In this way the extremists were using those same civil rights—which were designed to protect the freedom of religion and the freedom of speech—against the hosting countries. French counterterrorism experts further realized that these women in the burqa and men in the beards who always shadowed the women were in fact the ones who were raising their kids in isolation, through strict home schooling, for example, and instilling in those children a deep hatred for the western countries in which they lived, waiting to carry out their terrorist plots. And unfortunately, it is likely that these kids will become the softest targets for the extremists who are working invisibly, from behind the scenes at many local mosques. But the saddest thing is that some of these kids, after being brainwashed and turned against the west, will then be pushed to the next level of joining extreme anti-America and anti-west organizations. From there, they will be pushed to the next level of taking trips to Afghanistan, Pakistan, Yemen and some other places, where they will be introduced to some Sheiks. Then they will be moved to the next and most extreme level of participating in military-style exercises and training. And the worst extremists among them will be the most likely to become the future members of "sleeper cells" here in America and Europe, where they will plot terror attacks against both military and civilian targets. Particularly these days, it seems that they are bent on hitting civilian targets the most.

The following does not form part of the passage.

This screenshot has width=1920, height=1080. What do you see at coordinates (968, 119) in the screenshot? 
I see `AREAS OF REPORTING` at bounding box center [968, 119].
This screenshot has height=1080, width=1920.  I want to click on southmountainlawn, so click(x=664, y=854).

But the more important, and the most despicable thing about these extremists, who live among us in our communities, while trying to hide behind the burqa and the beard, is that they are not only forcing their own children to become radicalized, they are also doing it to other kids, whether at their own mosques or within the community at large. Through their own kids and their women they will push other kids and families to follow their terrible example. Islamic societies like the Pakistani, Afghani, Iraqi, Irani and so many others are closely connected. Some of these societies—even if they want to—do not have the resolve or the means to disconnect from the extremists who are around or among them, because they are afraid of becoming isolated. That fear makes them even more vulnerable to being manipulated and victimized by these extremists.

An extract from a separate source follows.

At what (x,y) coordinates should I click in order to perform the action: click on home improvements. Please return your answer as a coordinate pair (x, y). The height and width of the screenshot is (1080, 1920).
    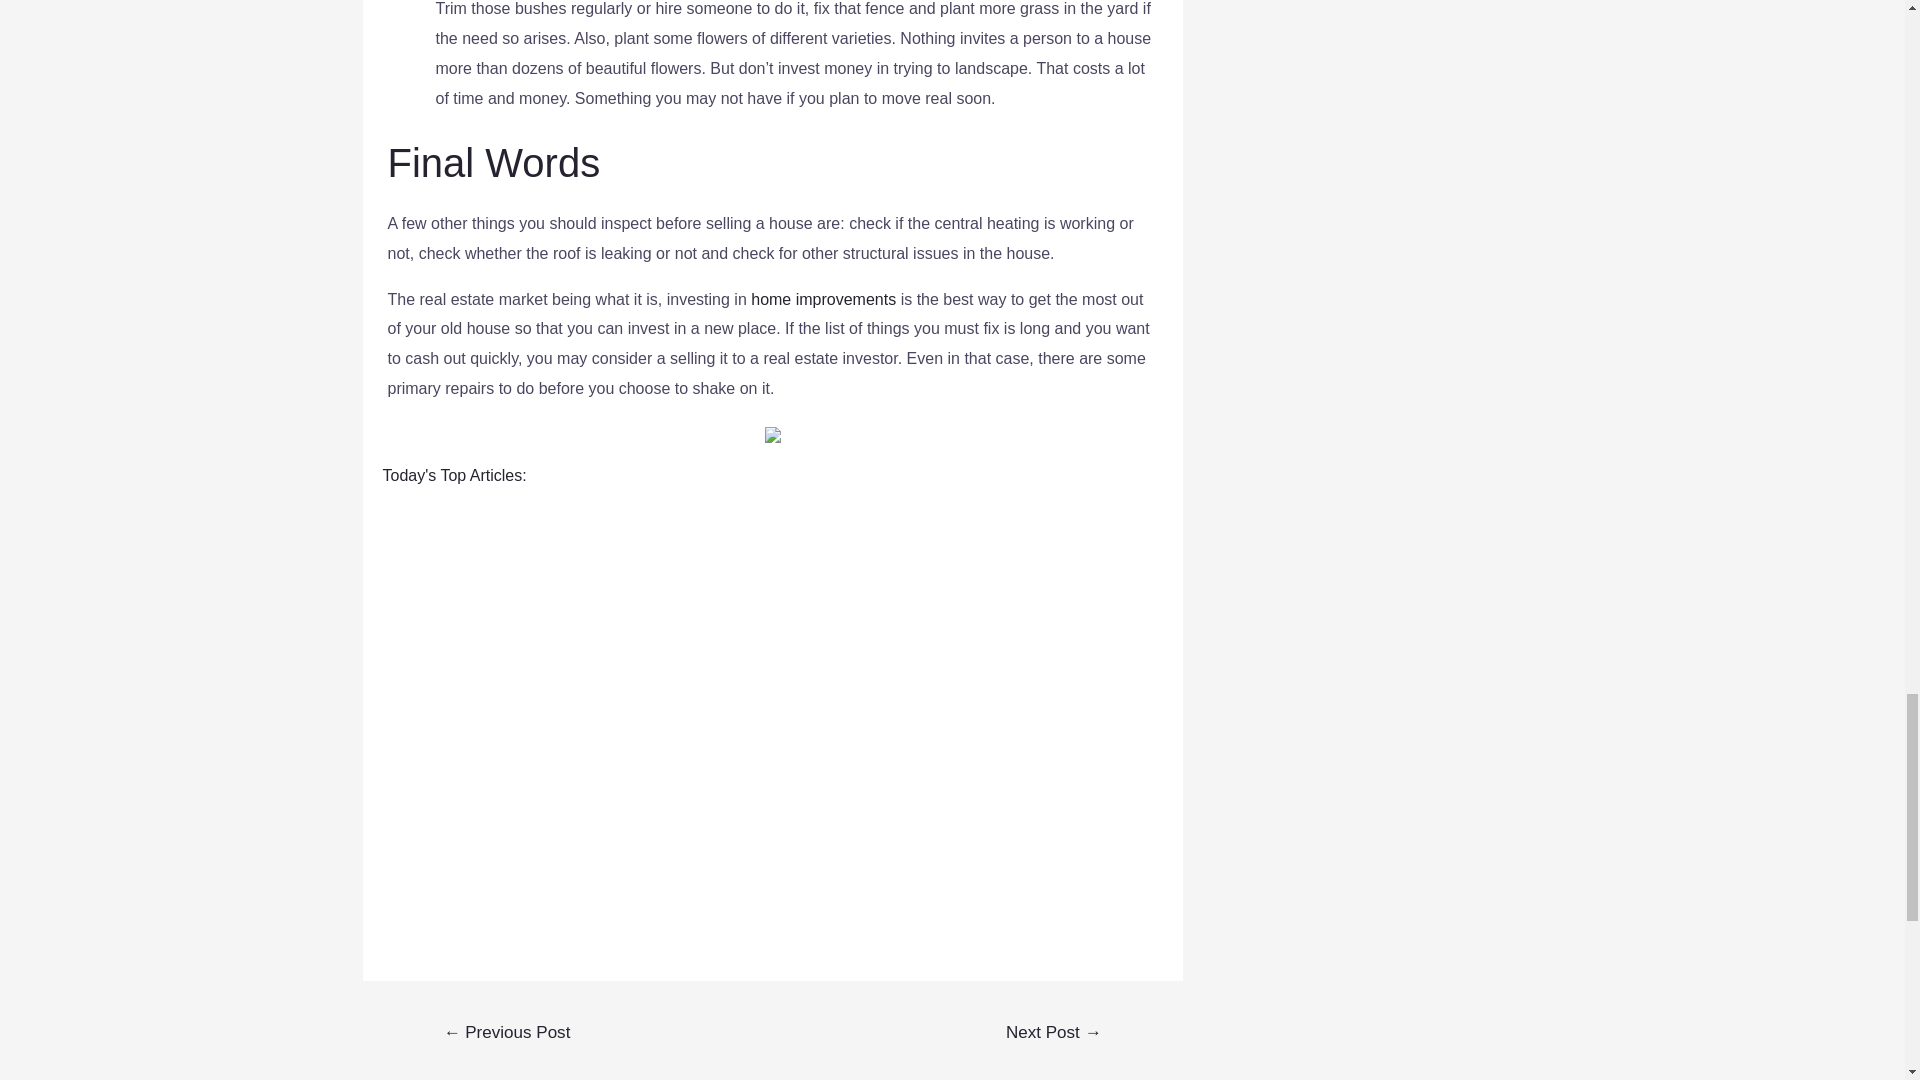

In order to win the war against terrorism, we need to take extremism very seriously. While we have spent over one trillion dollars in the last 10 years in Afghanistan and Iraq alone, and we did everything militarily that we possibly could, by contrast we did nothing, or close to nothing, to fight extremism. We will never succeed to win the war against terrorism without fighting and eradicating extremism. We need to concentrate on attacking the cause of the sickness—the disease, the germs—instead of attacking the sick.